*** INPUT RECORDS
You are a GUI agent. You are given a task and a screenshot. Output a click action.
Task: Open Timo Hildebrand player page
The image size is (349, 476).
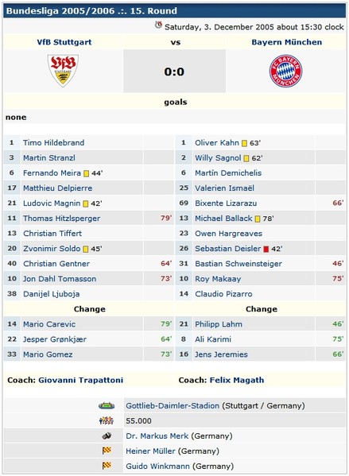pyautogui.click(x=54, y=143)
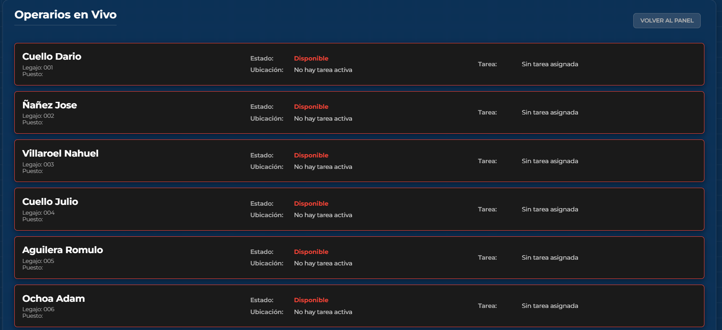The height and width of the screenshot is (330, 722).
Task: Click the Operarios en Vivo heading
Action: tap(65, 15)
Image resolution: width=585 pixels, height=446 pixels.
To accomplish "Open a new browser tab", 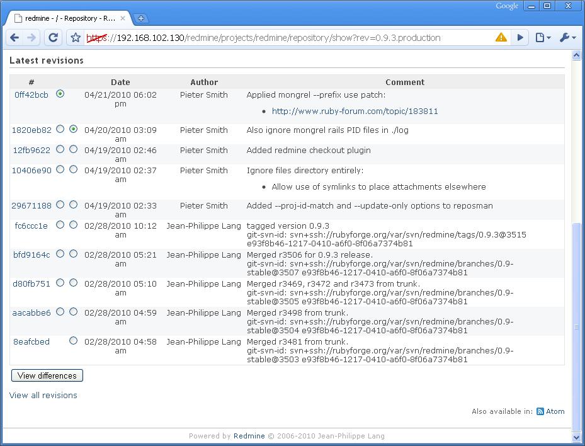I will (141, 18).
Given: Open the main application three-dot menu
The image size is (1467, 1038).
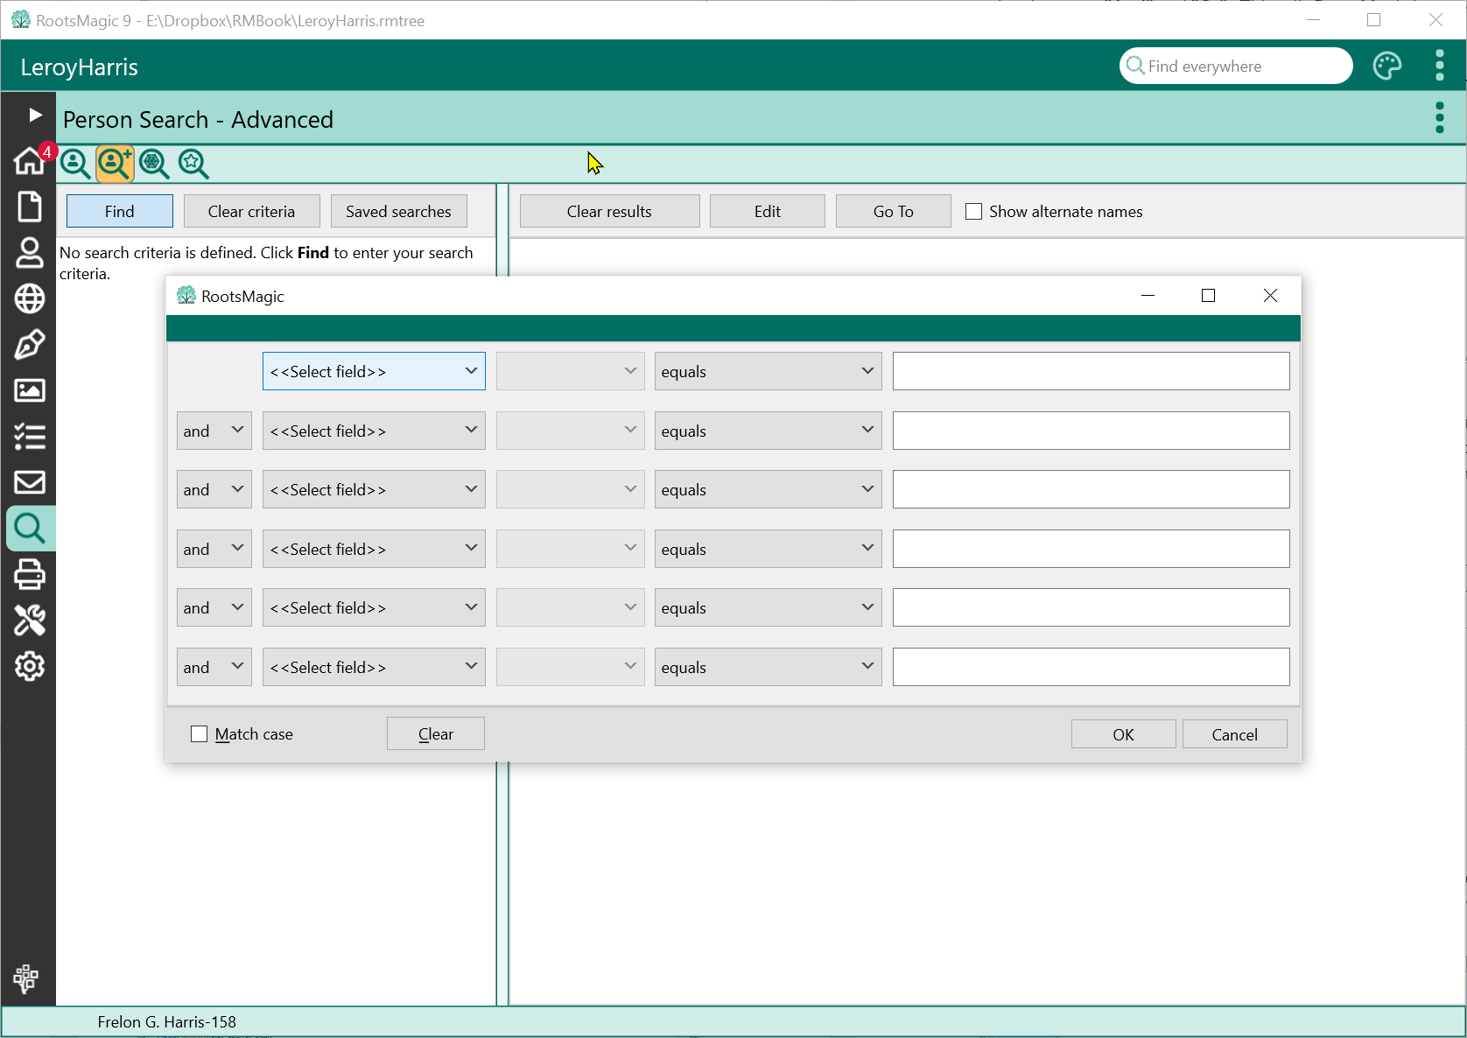Looking at the screenshot, I should (1439, 67).
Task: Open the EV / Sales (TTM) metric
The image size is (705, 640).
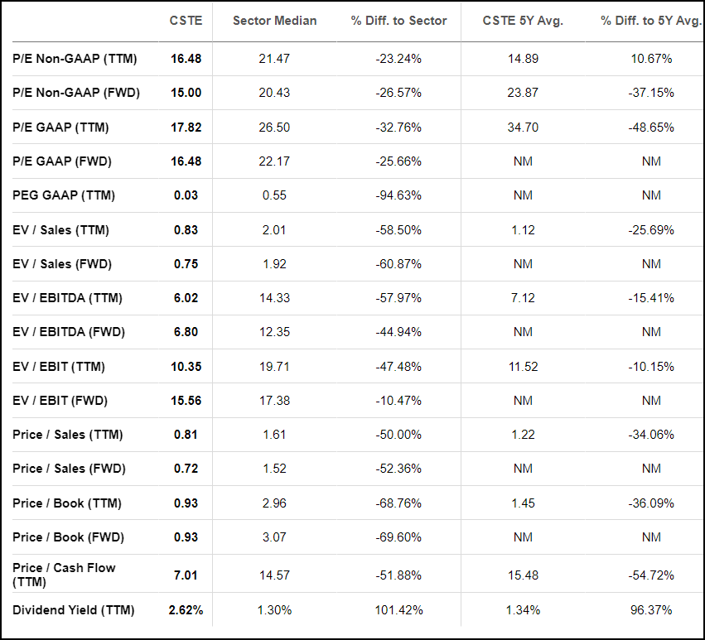Action: [x=60, y=230]
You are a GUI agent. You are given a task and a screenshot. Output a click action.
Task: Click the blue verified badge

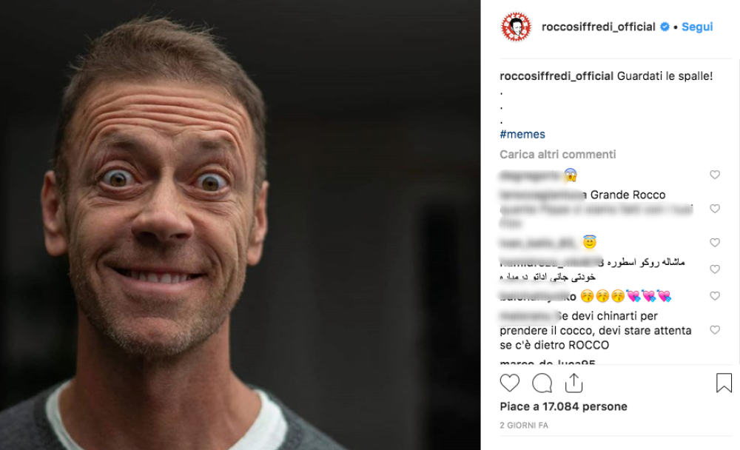tap(665, 27)
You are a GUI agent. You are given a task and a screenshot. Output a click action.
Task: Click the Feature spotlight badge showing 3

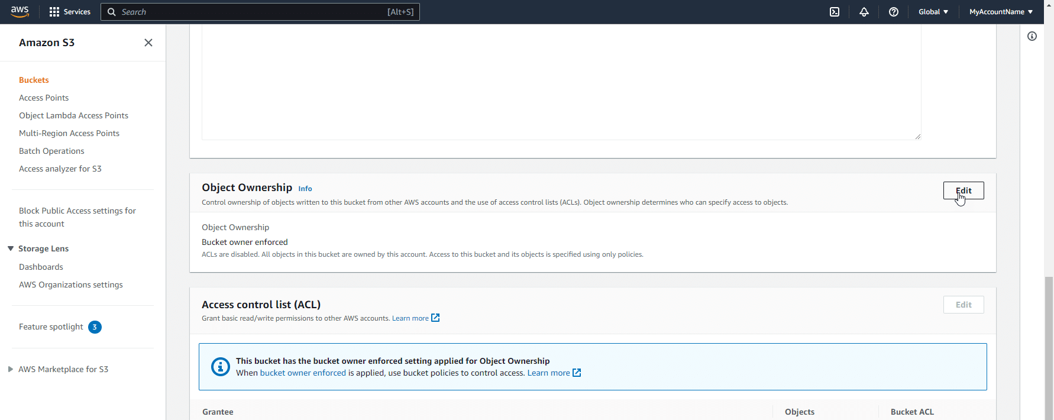pyautogui.click(x=95, y=327)
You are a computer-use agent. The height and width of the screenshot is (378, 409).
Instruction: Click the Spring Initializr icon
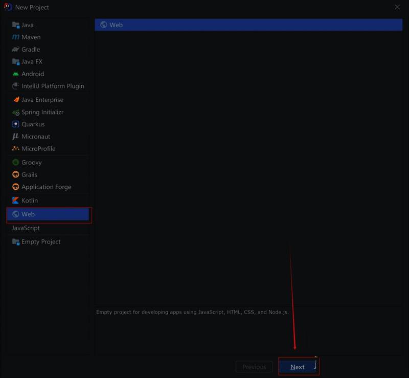(16, 112)
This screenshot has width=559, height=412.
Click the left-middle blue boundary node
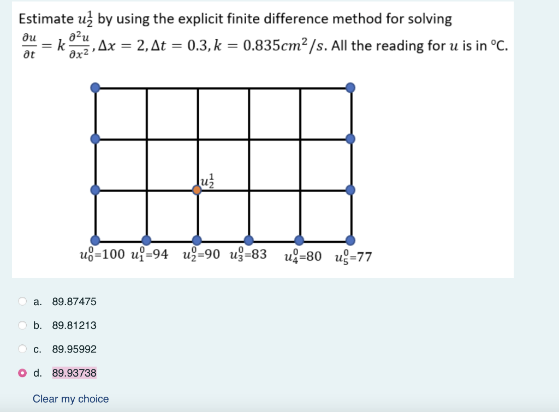96,190
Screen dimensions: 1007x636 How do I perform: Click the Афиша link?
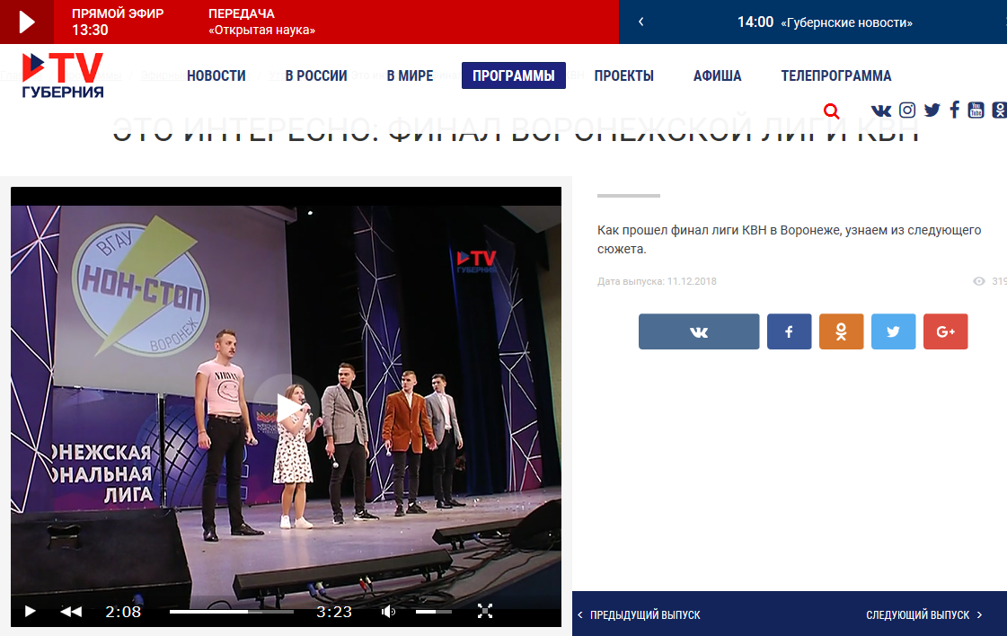tap(717, 75)
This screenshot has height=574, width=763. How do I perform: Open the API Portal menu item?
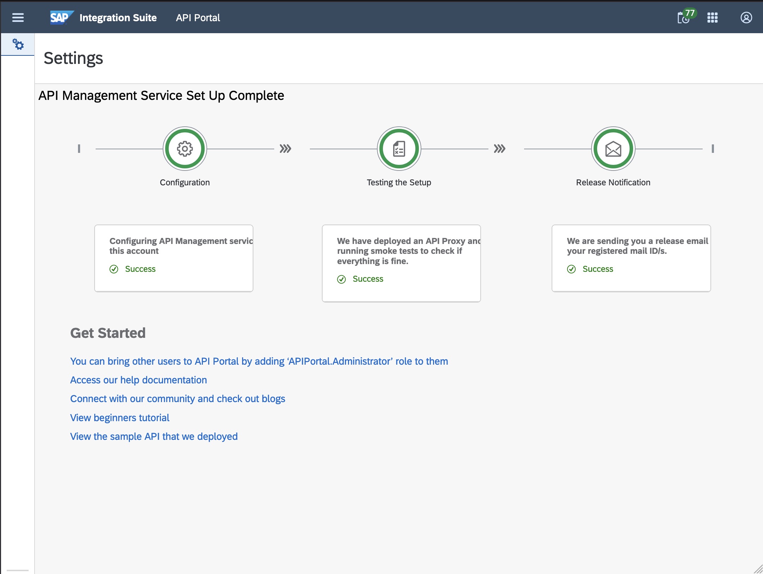[x=198, y=17]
******
*DIRECTIONS*.
Reproduce only the lines from the line with "Task: Click the Feature" to the end of the entries. Keep both ends, copy them exactly, and omit every picture.

*REPLY TO THE TASK*.
Task: Click the Feature spotlight badge showing 3

pyautogui.click(x=95, y=327)
You are a computer-use agent. The height and width of the screenshot is (378, 409).
Instruction: Click the Spring Initializr icon
(16, 112)
This screenshot has width=559, height=412.
Click the left-middle blue boundary node
96,190
Screen dimensions: 1007x636 How do I perform: Click the Афиша link?
tap(717, 75)
This screenshot has height=574, width=763. How do I perform: Open the API Portal menu item?
[x=198, y=17]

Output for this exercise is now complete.